A friend whose taste I usually find impeccable (if we ignore the Sinatra-style white loafers he's been known to un-ironically sport) sent me to Cal State Fullerton's “Designed to Sell: The Art of Advertising” with the exhortations that it was “terrific,” “excellent” and “incredible, even.”

Which is why I've been wondering what could possibly have been up my ass the beautiful day I traveled to campus to see it. I know my blood sugar wasn't low; I'd stopped for some delicious salty grease from KFC on my way. It wasn't seasonal affective disorder; the afternoon on campus was a sunny delight. So I'd have to go with PMS. Because “The Art of Advertising” couldn't have been a bigger jumble of crap, and the longer I looked at it, the more I started positively spitting with rage (and chicken grease).
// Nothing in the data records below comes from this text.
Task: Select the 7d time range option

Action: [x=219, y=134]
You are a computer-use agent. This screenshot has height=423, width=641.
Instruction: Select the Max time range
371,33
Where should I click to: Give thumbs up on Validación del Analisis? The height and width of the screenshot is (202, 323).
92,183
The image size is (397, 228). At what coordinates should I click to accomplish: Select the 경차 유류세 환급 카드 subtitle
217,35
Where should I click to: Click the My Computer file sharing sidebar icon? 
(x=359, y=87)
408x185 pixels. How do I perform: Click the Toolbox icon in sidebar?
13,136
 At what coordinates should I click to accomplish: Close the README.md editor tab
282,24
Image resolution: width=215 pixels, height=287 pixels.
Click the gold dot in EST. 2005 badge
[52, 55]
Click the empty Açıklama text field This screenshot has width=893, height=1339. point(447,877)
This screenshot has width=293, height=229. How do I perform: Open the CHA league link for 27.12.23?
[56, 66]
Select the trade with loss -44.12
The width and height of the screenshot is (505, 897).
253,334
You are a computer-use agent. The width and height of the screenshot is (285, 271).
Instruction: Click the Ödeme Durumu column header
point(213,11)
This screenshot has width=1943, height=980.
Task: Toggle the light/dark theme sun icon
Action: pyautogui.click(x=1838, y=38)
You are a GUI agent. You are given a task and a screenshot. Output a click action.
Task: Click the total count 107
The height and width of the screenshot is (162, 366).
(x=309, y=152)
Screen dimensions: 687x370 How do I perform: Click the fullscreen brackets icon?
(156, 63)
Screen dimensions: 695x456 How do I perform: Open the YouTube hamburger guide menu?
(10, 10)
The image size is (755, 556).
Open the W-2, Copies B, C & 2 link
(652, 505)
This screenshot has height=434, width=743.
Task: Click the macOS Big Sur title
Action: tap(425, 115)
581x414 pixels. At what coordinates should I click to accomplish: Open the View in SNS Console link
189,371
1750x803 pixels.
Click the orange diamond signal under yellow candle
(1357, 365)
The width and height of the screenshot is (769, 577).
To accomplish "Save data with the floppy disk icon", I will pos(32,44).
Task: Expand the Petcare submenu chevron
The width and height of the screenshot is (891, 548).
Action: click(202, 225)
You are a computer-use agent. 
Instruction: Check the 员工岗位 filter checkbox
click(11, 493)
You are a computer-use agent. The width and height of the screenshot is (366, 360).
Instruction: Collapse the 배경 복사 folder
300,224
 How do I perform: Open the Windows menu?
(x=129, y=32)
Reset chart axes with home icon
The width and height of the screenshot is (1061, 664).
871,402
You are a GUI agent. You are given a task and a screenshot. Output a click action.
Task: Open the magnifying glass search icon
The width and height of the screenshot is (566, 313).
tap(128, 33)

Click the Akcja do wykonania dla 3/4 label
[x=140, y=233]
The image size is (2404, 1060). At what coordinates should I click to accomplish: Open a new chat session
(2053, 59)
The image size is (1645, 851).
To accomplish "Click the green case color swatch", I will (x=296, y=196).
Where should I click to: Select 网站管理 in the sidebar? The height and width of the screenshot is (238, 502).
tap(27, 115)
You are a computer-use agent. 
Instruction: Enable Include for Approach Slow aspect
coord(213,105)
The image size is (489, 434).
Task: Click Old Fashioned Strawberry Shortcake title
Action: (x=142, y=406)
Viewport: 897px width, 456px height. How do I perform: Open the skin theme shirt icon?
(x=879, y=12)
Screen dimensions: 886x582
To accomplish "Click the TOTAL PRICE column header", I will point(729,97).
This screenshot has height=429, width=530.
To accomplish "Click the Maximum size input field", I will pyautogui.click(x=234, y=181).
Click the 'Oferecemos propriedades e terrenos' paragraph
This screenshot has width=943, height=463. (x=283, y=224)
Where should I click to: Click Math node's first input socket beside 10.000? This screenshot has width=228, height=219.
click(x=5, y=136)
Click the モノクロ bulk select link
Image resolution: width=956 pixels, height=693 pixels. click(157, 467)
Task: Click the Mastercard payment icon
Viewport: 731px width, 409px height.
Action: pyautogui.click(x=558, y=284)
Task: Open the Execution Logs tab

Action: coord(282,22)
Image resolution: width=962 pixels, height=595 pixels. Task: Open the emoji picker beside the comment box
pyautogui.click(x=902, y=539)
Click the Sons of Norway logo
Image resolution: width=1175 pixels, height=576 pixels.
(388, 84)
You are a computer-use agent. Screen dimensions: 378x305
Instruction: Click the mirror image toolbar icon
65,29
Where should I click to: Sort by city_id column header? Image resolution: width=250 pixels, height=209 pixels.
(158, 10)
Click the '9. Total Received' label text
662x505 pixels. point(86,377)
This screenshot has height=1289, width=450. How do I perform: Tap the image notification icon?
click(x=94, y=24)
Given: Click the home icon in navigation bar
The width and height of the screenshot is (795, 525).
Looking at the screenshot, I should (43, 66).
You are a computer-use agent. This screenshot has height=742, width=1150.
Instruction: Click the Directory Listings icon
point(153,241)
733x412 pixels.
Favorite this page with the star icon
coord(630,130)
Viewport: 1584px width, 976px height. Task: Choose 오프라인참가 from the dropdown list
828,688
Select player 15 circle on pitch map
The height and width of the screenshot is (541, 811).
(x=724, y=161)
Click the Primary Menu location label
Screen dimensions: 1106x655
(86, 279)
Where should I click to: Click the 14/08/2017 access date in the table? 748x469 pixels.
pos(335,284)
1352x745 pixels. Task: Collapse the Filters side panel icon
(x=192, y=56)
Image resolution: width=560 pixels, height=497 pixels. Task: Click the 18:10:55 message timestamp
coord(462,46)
Drawn from multiple “collections,” the exhibit, spread over the two cells of the Atrium Gallery, looked more like it belonged behind glass at the Orange County Fair—you know, where people with an awful lot of time on their hands win blue ribbons for their masses of Strawberry Shortcake figurines and old-timey Kiss the Cook aprons—except “Art of Advertising” forgot the kitsch. There were stuffed M&M plushie monsters, and those “Read” posters you can find in libraries and which are funny when they've got, like, Snoop Dogg on them but aren't too interesting when they just say “Explore New Worlds: Read,” and a painted menu board offering beef stew for 15 cents, and some pretty tea tins and cute flower seed packets and an empty bottle of cognac and Clinton/Gore stickers and a Sobe bottle and busy, junky posters for “Siggraph” and a blowup Oscar Mayer hot dog and a book under glass opened to a page about “motion displays,” but without any actual motion displays, and a Lotto button and “E-Site” buttons and buttons reading “I've been Akamaized” and something about an oil mop.

Jesus, Mary and Joseph Fuckin' Christ!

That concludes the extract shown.